According to a July 2010 article in the TUFTS UNIVERSITY HEALTH AND NUTRITION LETTER, although people who have depression generally crave chocolate, it might make the condition worse. A study in the Archives of Internal Medicine says the jury is still out on whether chocolate eases or exacerbates symptoms of depression. Beatrice Golomb, MD, PhD of the University of California-San Diego and the studies’ other authors are unable to discern the effects of chocolate on depression.
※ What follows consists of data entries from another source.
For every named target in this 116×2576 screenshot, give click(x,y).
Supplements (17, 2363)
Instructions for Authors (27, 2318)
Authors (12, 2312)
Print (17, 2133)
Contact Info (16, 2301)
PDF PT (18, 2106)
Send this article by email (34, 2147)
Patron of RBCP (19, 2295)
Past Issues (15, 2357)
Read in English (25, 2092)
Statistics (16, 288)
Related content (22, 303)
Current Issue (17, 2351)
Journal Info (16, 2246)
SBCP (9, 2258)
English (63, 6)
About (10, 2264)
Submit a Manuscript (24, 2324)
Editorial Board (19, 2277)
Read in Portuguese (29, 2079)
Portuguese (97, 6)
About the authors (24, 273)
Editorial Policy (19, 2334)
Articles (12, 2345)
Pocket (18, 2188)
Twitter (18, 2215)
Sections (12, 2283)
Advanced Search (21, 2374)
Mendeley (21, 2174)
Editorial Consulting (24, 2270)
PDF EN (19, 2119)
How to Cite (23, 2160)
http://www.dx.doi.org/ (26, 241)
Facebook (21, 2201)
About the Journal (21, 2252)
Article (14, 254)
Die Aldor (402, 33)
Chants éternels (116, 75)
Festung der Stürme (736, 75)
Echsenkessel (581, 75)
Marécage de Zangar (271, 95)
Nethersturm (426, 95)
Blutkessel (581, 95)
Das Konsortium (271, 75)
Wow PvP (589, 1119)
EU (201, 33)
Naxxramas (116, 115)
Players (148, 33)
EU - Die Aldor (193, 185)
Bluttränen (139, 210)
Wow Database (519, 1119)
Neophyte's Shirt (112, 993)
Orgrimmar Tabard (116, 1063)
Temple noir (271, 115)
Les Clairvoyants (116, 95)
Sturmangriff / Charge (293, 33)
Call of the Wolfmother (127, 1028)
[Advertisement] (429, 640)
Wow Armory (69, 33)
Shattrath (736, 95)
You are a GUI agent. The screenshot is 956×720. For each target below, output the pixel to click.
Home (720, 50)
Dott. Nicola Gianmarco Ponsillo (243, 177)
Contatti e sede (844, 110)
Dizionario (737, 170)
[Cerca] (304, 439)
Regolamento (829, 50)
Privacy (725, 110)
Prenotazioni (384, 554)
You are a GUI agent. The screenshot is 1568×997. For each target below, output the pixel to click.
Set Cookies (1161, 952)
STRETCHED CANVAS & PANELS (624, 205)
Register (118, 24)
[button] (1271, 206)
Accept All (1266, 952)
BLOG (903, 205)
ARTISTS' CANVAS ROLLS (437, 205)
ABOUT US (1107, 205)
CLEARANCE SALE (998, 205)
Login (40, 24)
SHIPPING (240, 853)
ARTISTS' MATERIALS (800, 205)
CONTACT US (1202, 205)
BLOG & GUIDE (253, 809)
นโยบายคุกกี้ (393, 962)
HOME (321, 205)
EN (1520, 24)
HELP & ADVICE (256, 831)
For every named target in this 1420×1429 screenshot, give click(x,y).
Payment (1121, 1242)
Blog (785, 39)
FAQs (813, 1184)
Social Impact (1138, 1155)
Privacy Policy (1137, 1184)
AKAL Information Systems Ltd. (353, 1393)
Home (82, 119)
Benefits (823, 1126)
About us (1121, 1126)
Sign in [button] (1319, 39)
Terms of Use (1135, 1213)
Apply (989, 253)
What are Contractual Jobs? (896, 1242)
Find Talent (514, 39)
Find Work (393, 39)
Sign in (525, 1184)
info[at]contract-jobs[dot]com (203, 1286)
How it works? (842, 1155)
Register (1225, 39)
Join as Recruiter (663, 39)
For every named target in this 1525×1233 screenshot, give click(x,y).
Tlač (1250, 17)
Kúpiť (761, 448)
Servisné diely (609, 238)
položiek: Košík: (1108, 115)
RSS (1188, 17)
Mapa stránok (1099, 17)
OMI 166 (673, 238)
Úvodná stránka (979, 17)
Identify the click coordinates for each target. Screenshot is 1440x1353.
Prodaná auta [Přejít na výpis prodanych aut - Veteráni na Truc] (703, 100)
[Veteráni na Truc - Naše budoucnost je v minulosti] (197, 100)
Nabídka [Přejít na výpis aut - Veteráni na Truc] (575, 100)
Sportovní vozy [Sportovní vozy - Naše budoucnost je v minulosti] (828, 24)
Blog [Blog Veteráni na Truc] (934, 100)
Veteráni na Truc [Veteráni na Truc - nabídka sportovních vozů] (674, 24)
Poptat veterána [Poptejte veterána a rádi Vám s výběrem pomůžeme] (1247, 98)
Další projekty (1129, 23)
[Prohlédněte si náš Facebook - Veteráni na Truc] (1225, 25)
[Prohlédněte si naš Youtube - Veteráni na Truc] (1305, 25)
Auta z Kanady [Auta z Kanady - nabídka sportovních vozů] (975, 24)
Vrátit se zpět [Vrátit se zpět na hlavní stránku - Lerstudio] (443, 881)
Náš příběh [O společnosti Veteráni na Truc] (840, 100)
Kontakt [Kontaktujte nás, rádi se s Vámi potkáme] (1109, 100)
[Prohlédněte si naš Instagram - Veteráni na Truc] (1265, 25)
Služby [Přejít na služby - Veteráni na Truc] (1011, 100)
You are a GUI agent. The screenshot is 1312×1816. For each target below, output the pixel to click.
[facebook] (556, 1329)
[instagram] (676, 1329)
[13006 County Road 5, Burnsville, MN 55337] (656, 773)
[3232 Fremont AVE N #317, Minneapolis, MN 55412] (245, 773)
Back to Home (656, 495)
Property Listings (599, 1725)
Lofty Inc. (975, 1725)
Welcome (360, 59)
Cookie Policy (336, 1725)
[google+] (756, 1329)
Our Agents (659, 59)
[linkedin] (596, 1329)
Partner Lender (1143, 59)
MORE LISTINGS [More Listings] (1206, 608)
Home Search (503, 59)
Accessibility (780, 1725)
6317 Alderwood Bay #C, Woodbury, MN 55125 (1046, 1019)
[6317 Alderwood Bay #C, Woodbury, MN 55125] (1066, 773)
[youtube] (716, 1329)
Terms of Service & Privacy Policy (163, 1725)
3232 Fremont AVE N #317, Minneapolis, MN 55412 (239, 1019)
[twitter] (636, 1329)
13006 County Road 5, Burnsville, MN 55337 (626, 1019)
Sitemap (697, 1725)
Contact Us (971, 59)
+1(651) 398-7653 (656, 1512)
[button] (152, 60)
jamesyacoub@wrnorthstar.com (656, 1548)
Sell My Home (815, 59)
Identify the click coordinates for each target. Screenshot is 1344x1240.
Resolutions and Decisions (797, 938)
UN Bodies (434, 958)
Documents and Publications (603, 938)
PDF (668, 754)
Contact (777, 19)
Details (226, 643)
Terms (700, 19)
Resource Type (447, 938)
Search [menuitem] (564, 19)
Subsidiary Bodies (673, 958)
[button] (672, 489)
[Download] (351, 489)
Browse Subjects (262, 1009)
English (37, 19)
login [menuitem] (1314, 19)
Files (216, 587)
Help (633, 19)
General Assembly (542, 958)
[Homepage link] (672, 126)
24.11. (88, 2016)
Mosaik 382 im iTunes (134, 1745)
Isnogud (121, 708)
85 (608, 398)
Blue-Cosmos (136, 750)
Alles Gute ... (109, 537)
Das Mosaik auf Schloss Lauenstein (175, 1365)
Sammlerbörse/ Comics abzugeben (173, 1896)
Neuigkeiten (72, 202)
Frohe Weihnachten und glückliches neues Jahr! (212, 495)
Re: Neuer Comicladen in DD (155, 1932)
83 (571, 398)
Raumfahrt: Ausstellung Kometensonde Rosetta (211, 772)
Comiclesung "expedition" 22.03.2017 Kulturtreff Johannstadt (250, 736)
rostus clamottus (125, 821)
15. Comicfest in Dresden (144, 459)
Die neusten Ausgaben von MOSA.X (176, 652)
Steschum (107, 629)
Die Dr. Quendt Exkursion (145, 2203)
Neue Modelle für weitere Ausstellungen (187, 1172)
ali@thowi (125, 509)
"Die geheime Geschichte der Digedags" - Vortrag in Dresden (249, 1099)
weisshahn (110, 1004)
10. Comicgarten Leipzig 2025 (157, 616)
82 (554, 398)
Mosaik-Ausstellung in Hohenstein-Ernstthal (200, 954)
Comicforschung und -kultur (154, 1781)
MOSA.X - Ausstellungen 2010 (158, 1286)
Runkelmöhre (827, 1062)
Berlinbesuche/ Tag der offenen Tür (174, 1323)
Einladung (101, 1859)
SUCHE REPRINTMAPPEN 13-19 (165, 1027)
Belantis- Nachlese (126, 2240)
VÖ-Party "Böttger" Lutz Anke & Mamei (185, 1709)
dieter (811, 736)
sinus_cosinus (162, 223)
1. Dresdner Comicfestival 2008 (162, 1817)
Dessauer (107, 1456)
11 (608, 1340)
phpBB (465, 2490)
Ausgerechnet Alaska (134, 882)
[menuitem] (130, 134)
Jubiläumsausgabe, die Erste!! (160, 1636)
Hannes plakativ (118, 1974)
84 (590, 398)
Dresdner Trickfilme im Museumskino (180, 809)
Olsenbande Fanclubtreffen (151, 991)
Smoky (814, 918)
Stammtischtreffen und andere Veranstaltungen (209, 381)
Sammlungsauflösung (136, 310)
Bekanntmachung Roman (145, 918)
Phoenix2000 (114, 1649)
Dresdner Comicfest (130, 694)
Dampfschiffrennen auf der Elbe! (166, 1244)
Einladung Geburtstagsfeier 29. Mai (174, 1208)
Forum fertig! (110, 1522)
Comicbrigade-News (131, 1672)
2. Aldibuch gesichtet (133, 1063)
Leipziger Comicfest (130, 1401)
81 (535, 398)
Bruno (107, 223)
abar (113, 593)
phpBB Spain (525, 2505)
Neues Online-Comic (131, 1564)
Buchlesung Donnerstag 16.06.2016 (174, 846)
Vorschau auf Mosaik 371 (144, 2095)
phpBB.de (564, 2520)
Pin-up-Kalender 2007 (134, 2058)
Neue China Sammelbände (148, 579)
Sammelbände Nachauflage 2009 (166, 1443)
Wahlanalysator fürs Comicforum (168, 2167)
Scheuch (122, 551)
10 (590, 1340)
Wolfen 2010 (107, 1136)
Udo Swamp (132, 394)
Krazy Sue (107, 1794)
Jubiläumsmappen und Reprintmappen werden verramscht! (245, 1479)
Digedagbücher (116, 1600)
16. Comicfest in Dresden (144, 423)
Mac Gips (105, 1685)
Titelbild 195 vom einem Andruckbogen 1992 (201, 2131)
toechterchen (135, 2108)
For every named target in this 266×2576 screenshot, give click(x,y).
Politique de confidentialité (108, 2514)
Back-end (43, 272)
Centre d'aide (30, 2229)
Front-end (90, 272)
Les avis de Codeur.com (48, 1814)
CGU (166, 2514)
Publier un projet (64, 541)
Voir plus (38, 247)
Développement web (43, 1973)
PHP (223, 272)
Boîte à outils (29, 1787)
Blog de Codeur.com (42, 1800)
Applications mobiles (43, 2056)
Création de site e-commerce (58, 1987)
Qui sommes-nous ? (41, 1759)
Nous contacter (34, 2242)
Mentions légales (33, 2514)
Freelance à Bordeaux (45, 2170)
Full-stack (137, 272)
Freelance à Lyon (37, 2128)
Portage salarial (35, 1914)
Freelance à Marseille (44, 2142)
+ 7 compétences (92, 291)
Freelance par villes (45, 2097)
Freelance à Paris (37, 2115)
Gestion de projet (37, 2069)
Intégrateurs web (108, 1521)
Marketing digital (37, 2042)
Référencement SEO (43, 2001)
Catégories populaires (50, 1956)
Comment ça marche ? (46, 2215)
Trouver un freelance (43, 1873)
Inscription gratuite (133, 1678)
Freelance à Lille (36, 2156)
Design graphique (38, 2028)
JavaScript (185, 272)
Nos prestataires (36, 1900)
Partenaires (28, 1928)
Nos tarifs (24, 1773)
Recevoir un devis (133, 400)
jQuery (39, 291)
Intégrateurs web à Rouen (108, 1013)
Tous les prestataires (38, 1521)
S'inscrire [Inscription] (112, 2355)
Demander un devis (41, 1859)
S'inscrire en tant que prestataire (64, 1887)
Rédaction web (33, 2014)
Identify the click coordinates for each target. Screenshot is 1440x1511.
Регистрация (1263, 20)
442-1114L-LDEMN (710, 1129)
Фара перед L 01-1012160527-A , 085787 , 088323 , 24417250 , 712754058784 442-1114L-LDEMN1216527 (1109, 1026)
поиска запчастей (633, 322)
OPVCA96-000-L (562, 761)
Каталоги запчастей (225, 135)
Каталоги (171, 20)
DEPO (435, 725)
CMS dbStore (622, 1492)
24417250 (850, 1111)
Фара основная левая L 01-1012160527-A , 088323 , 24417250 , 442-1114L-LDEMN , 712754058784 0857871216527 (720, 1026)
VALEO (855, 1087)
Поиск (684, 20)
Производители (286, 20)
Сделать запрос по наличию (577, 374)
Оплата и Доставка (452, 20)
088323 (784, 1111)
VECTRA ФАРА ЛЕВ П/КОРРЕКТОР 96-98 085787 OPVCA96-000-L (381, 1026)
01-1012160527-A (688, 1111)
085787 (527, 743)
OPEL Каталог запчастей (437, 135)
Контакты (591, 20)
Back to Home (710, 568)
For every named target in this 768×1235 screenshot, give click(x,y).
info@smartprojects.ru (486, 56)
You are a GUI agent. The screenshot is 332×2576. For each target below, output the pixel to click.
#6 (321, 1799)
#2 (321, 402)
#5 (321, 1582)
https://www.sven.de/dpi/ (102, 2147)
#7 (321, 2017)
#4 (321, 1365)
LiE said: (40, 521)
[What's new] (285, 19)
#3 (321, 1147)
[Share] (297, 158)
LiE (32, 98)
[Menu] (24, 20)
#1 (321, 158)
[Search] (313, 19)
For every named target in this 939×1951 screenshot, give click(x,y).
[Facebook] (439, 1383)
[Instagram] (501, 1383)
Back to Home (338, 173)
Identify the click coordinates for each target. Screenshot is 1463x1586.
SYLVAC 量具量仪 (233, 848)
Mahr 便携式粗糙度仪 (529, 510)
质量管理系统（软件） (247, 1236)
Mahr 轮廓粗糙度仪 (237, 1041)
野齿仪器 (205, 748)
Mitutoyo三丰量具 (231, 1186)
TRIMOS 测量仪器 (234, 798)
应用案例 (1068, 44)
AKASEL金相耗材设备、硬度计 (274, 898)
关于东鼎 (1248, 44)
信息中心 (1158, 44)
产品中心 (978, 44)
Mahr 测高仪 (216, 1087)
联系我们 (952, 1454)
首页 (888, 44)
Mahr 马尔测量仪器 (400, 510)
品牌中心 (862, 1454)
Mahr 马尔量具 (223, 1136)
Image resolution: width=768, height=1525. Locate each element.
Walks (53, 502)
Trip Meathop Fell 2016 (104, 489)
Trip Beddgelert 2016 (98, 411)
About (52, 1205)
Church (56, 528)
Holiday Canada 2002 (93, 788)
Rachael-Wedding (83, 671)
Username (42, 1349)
They do tell us, however, that “people who are clinically depressed are more likely to eat chocolate, and the more depressed they are, the more they eat.” This conclusion came from comparing the chocolate consumption of 931 adults who were not taking anti-depressants. “Those who screened positive for possible depression consumed an average of 8.4 servings of chocolate per month, compared with 5.4 for other participants,” they assert. “People whose scores were even higher, reflecting probable major depression, consumed even more chocolate—11.8 servings per month.” Regarding explanations, Dr. Golomb and colleagues wonder if depression stimulates cravings for chocolate, whether chocolate actually can cause a depressed mood, or whether some other physiological factors, such as inflammation, might generate both depression and chocolate cravings.

What is your relationship with chocolate? Do you only eat it or eat more of it when you’re depressed? Does it make your mood better or worse? Do you even pay attention to how you feel around chocolate—or do you just eat it mindlessly? Other things to consider: What feelings do you have while you’re eating it—guilt, shame, rebellion? How do you eat it—furtively, quickly, in one fell swoop? Do you have an open mind about chocolate—allowing yourself to eat it mindfully—or is it off limits and taboo?

Don’t wait for research conclusions regarding chocolate and depression to change your relationship with it. Instead, take charge of the way you relate to it. Consider whether your current consumption benefits or harms you. Chocolate may taste scrumptious in the moment, but if it doesn’t make you feel good in the long run, it’s not the right food for you. Don’t be a slave to your cravings if they aren’t adding to the quality of your life. No matter what research says about chocolate and depression, decide for yourself.